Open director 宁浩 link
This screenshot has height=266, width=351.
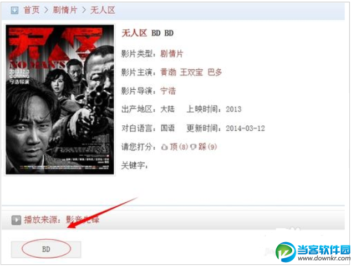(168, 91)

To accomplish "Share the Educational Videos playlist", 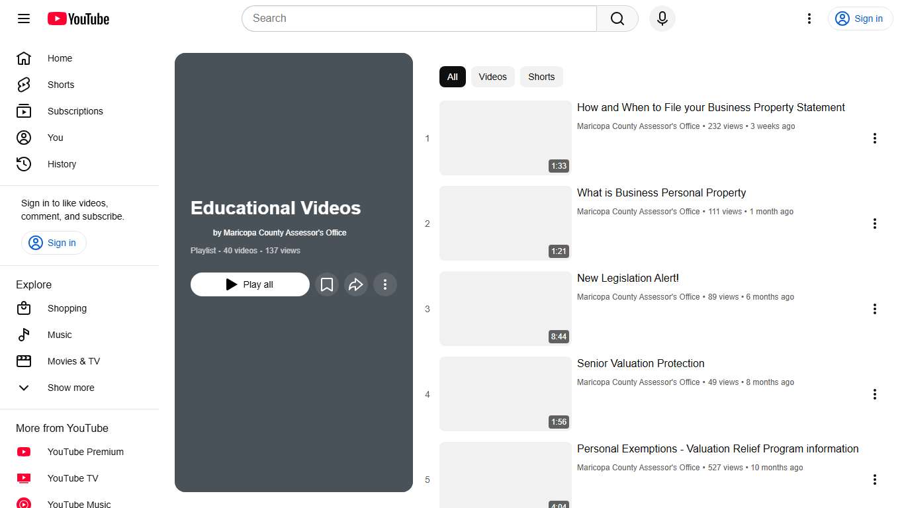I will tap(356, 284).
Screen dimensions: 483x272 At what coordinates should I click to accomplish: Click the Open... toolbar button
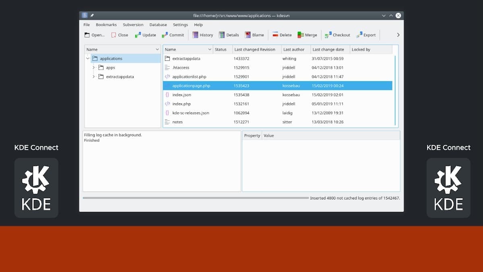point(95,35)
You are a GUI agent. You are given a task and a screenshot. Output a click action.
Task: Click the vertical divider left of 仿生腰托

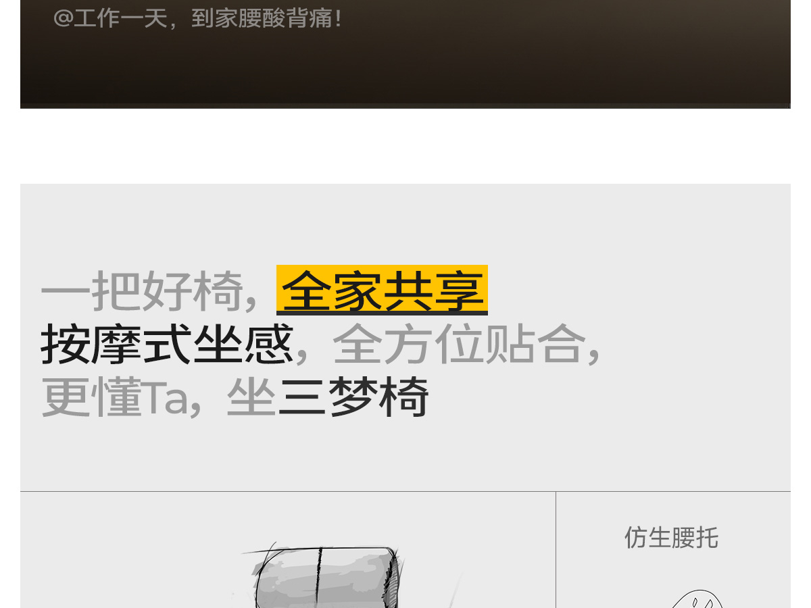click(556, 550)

= = =

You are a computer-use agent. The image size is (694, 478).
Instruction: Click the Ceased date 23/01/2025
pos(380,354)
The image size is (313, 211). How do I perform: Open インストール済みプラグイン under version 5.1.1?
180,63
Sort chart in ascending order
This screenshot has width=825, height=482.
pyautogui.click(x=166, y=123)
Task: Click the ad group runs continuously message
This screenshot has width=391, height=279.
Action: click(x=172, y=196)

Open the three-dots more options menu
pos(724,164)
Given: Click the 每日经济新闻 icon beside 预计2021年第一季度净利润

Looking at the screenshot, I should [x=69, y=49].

= = =

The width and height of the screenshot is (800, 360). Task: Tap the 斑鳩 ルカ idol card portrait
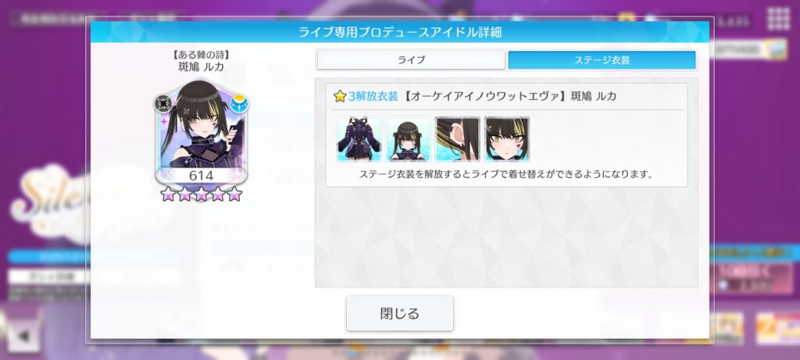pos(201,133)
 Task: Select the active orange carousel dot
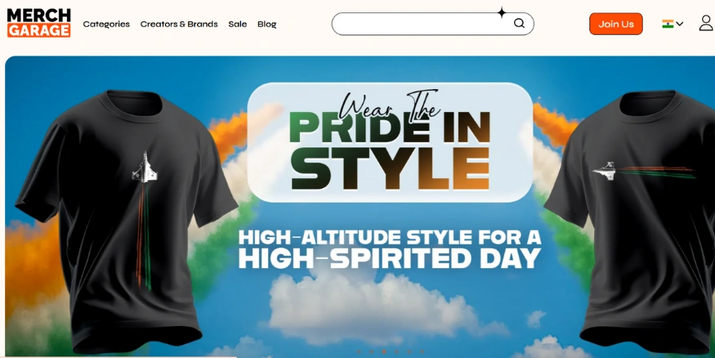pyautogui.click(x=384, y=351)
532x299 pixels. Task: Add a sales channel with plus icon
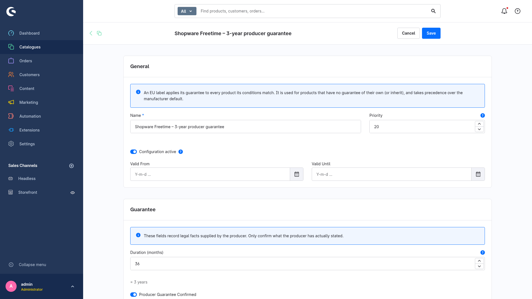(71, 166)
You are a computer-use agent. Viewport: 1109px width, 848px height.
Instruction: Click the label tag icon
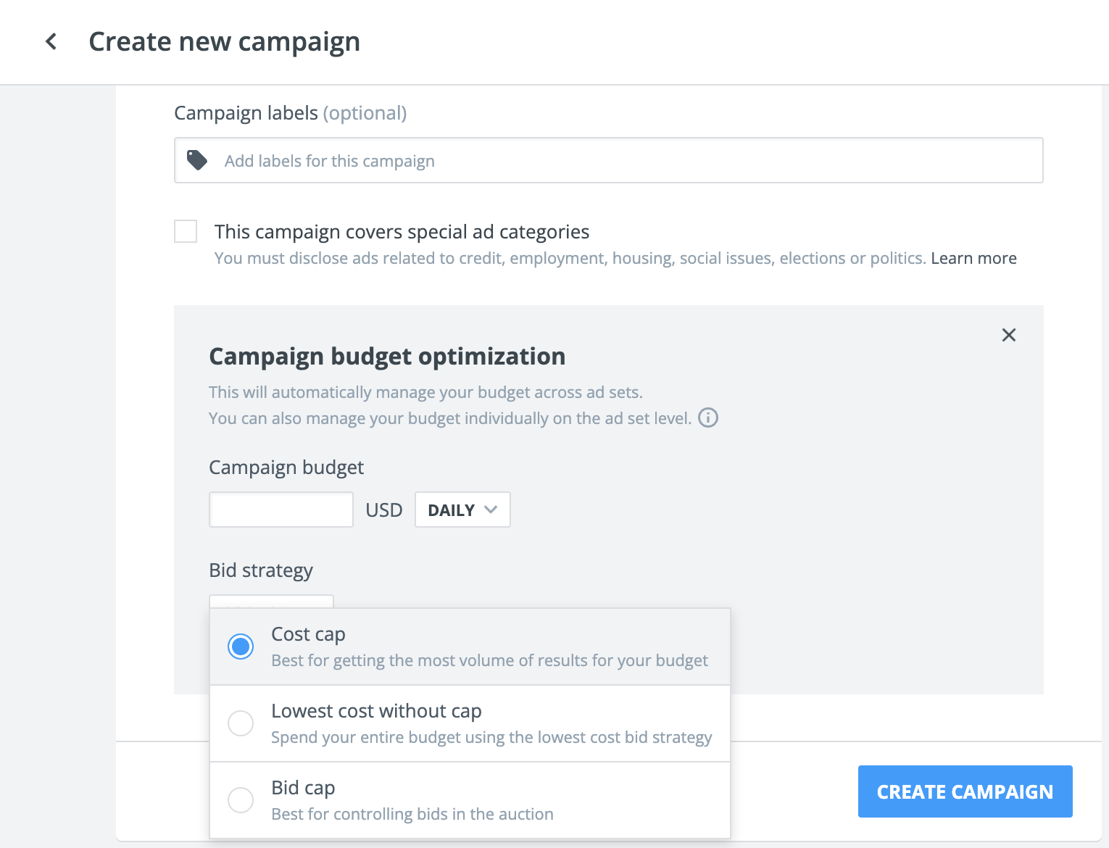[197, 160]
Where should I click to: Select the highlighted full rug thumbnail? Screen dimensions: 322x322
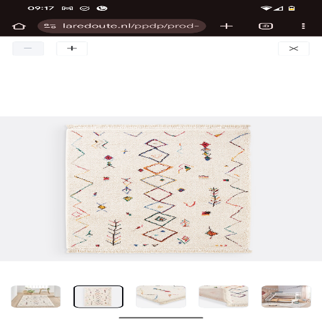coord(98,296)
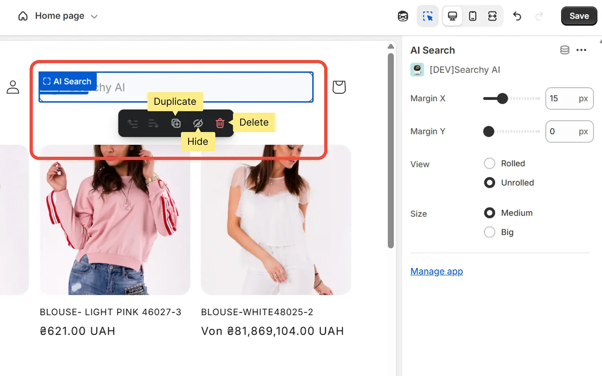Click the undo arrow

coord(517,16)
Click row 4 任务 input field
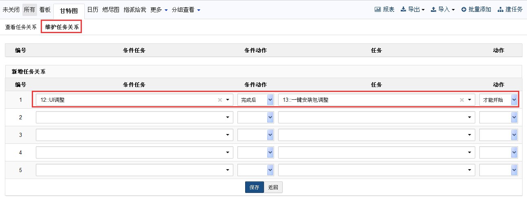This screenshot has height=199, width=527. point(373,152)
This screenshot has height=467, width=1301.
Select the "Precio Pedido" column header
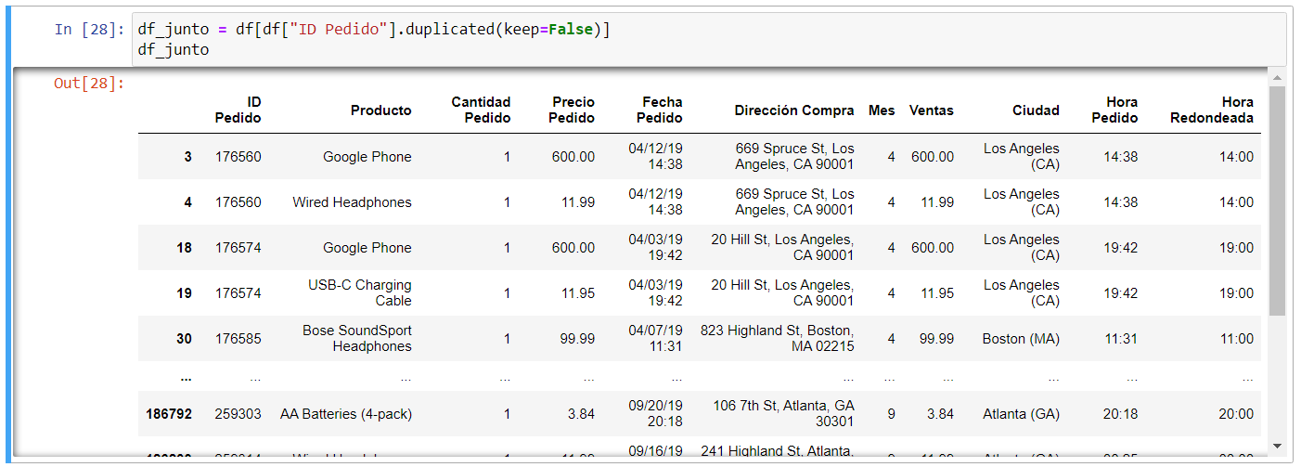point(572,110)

= = =

_What this task involves_. Find the word "computer" in the entries above. Copy every line that has it.

_Answer to the problem_.
You are a computer-use agent. The image size is (694, 478).
You are a computer-use agent. Viewport: 1109px width, 848px height.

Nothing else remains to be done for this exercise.